§ **WORK TO DO**
Begin at the line that contains "You are a computer-use agent. Screen" and stop after the line that contains "Looking at the screenshot, I should [x=331, y=61].". Rewrite only those lines, changing "Credits" to "Settings" and leaving everything else the same.

*** MATERIAL FOR THIS TASK

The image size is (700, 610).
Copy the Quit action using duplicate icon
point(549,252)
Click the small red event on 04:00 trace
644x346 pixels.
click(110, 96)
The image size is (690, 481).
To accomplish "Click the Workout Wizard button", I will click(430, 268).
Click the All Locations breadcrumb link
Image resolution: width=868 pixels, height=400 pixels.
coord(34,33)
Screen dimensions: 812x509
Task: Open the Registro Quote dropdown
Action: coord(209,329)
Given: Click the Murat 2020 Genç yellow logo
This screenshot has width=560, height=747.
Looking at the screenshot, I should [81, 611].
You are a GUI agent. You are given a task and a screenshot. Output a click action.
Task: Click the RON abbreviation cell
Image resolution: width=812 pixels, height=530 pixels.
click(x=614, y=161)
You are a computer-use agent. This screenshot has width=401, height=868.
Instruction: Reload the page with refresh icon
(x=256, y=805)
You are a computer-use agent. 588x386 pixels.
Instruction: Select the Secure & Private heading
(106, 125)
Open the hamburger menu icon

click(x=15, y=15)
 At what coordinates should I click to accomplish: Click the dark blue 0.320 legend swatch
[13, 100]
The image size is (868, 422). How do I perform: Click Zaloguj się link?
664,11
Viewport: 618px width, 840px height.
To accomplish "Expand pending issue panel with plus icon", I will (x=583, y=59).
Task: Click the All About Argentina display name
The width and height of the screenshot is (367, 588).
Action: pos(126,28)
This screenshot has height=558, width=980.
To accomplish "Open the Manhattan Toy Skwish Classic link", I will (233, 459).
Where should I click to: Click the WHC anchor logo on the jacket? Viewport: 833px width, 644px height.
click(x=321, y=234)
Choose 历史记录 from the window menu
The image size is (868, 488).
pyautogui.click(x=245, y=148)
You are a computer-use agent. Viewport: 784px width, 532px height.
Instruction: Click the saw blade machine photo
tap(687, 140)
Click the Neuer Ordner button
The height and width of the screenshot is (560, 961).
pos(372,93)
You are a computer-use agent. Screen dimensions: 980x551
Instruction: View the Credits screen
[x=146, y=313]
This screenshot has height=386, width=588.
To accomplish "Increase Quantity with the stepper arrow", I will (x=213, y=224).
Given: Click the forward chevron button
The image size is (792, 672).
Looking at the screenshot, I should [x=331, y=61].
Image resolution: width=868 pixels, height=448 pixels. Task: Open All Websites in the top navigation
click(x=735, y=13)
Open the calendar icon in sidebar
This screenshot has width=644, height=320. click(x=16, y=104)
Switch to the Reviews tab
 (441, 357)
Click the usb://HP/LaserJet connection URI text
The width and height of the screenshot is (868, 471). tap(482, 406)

******

§ **WRITTEN SOLUTION**
You are a computer-use agent. Screen dimensions: 980x551
Instruction: View the Settings screen
[x=146, y=313]
This screenshot has height=386, width=588.
To accomplish "Increase Quantity with the stepper arrow", I will (x=213, y=224).
Given: Click the forward chevron button
The image size is (792, 672).
Looking at the screenshot, I should [x=331, y=61].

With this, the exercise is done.